Peki, öğrencilerin okuma tutumlarına hangi faktörler etki etmektedir? Bu konuya “Ağaç yaşken eğilir” atasözü ile giriş yapmak yerinde olacaktır. İnsan dünyaya ilk geldiği günden itibaren çevresini gözlemlemeye, anlamaya çalışır ve en yakın olarak anne ve babasını izler. Yani insanın ilk ve en önemli rol modeli anne ve babasıdır. Anne veya babasının elinde kitap gören çocuk, ister istemez o kitabı eline alıp incelemek isteyecektir. Tabi bu inceleme işlemi sırasında onu bir “kitap” olarak düşünmeyecek ama fiziksel olarak o kitabın varlığından haberdar olacaktır. Çocuğun zihninde “kitap”, anne ve babasının ara sıra meşgul olduğu bir araç-gereç olarak yer edinecek ve ilgisini zamanla daha çok çekecektir.
Lise öğrencilerinin okuma tutumlarının incelendiği bir araştırmada (Aytaç ve Kaygısız, 2019) evlerinde kitaplık veya kütüphane bulunan öğrencilerin okumaya yönelik tutumlarının daha yüksek olduğu saptanmıştır.
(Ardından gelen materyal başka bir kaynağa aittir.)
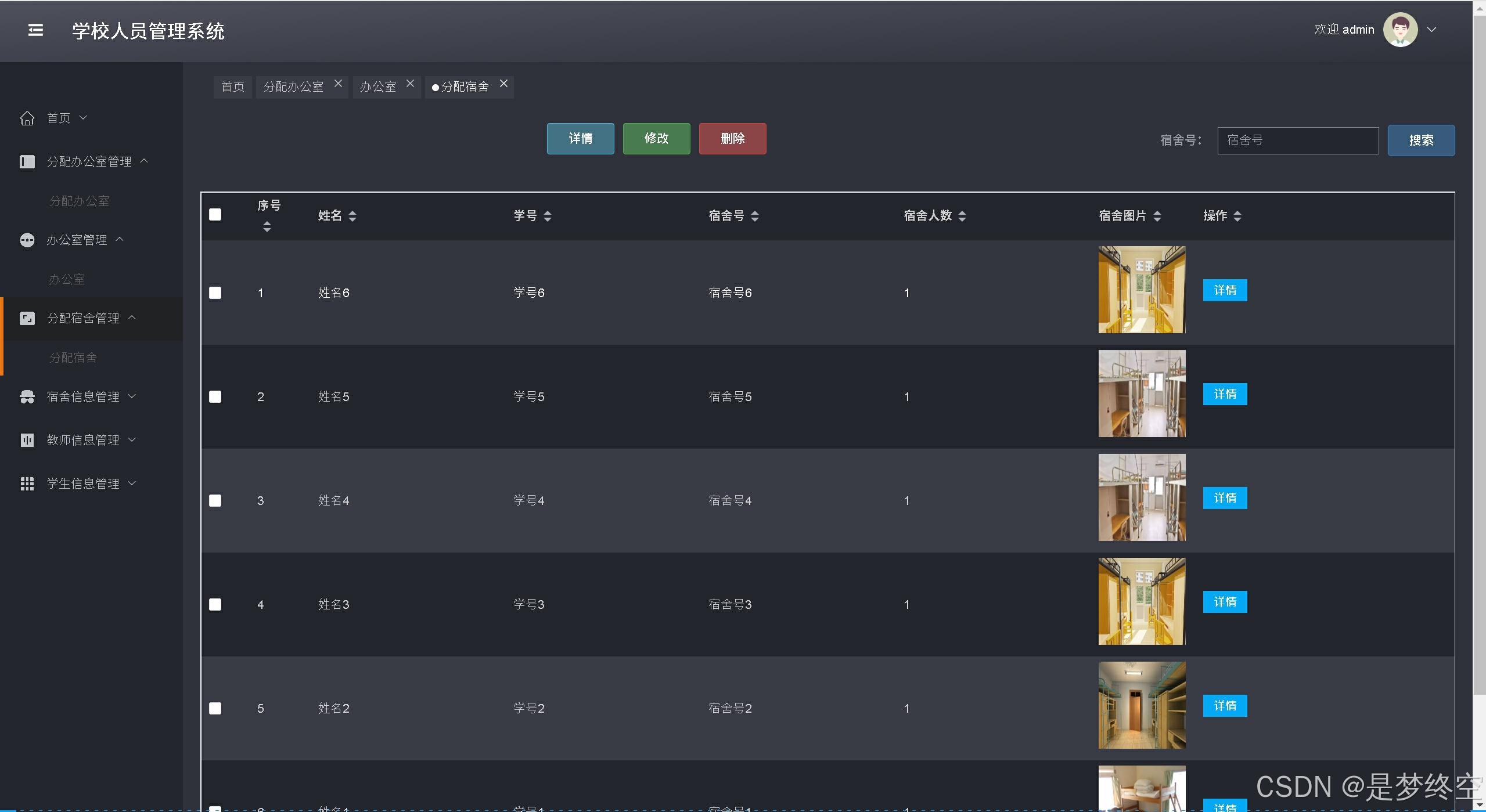Open the 分配宿舍 sidebar submenu item
The height and width of the screenshot is (812, 1486).
pos(73,358)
Bu araştırma sonucu, evlerde ufak da olsa bir kütüphane bulunmasının bireylerin okuma tutumlarında önemli bir yeri olduğunu göstermektedir. En azından evlerimizde çocuklarımızın görebileceği yerlere kitaplar koymamız isabetli olacaktır. Tabi gönül ister ki anne ve babalar da okuma alışkanlığına sahip olsunlar. Ama durum böyle değilse bile en azından okuyormuş gibi yapıp, çocuklarına rol model olmaları yararlı olacaktır. Yani ailelere çocukları için biraz “rol” yapmaları tavsiye edilebilir. Bunun yan sıra ailelerin evlerinde çocuklarıyla birlikte okuma saatleri düzenlemelerinin faydalı olacağını söylemek mümkündür. Nitekim saha gözlemleri ve bilimsel araştırmalar, ailelerinin kitap okuma konusunda rol model oldukları çocukların sadece okumaya ilişkin tutumlarının değil, aynı zamanda öğrenim hayatları boyunca akademik başarılarının da iyi düzeyde olduğunu göstermektedir.
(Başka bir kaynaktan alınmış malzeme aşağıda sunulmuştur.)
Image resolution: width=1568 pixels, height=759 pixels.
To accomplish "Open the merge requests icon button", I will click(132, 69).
Okuma tutumlarını etkileyen bir diğer faktörün de arkadaş çevresi olduğunu söylemek mümkündür (Özbay, 2006). Çocuklar belirli bir yaştan sonra arkadaş çevresini rol model almaya başlar. Bu davranış biçimi özellikle ergenlik çağında en üst aşamaya ulaşmaktadır. Kitap okuma alışkanlığına sahip arkadaş çevresi olan bir çocuğun okumaya yönelik tutumunun iyi düzeyde olduğu söylenebilir. Kitap okuma alışkanlığından uzak bir arkadaş çevresi ise çocuğun okumaya yönelik olumsuz bir tutuma sahip olmasına neden olabilmektedir. Bu bakımdan aileler, çocuklarının arkadaş çevrelerine de dikkat etmelidirler.
Aile ve sosyal çevrenin yanı sıra çocukların kitap okuma tutum ve alışkanlıklarına etki eden bir diğer önemli faktör ise okul ve öğretmendir (Gambrell, 1996). Okullarda kütüphanelerin bulunması ve öğretmenlerin de öğrencileri bu kütüphanelere yönlendirmeleri, öğrencilerin okumaya yönelik tutumlarında olumlu bir faktörü oluşturmaktadır. Tabi okul kütüphanelerinin de mutlaka işlevsel olması gerekmektedir. Okul idaresi bu konuda kararlı ve tutarlı olmalıdır. Öğretmenler ise öğrencilere rol model olmalıdırlar. Okul kütüphanelerinde düzenlenecek olan okuma saatlerinde öğretmen de mutlaka öğrencilerle birlikte kitap okumalıdır. Sonuç itibariyle aile, sosyal çevre, okul ve öğretmenden oluşan bir yapıda okumaya ilişkin oluşturulan tutarlı bakış açısı, öğrencilerin okuma tutumlarını olumlu şekilde etkilemektedir.
Kaynakça
Akyol, H. (2006). Türkçe öğretim yöntemleri. Ankara: Kök Yayıncılık.
Aydoğdu, Ö. (2012). Investigating the correlation between reading attitudes and academic success of elementary students with structural equation modelling. International Social Science Education of Journal, 2(1), 62-74.
Balcı, A. (2013). Okuma ve anlama eğitimi. Ankara: Pegem Akademi Yayıncılık.
Baştuğ, M. (2014). The structural relationship of reading attitude, reading comprehension and academic achievement. International J. Soc. Sci. & Education, 4(4), 931-946.
Gambrell, L.B. (1996). Creating classroom cultures that foster reading motivation. The Reading Teacher, 50(1), 14-25.
Özbay, M. (2006). Okuma eğitiminde çevre faktörü. Eurasian Journal of Educational Research, 24, 161-170.
Sallabaş, M. E. (2008). İlköğretim 8 sınıf öğrencilerinin okumaya yönelik tutumları ve okuduğunu anlama becerileri arasındaki ilişki. İnönü Üniversitesi Eğitim Fakültesi Dergisi, 9(16), 141-155.
Thurstone, L. L. (1928). Attidutes can be measured. The American Journal of Sociology, 33(4), 539-554.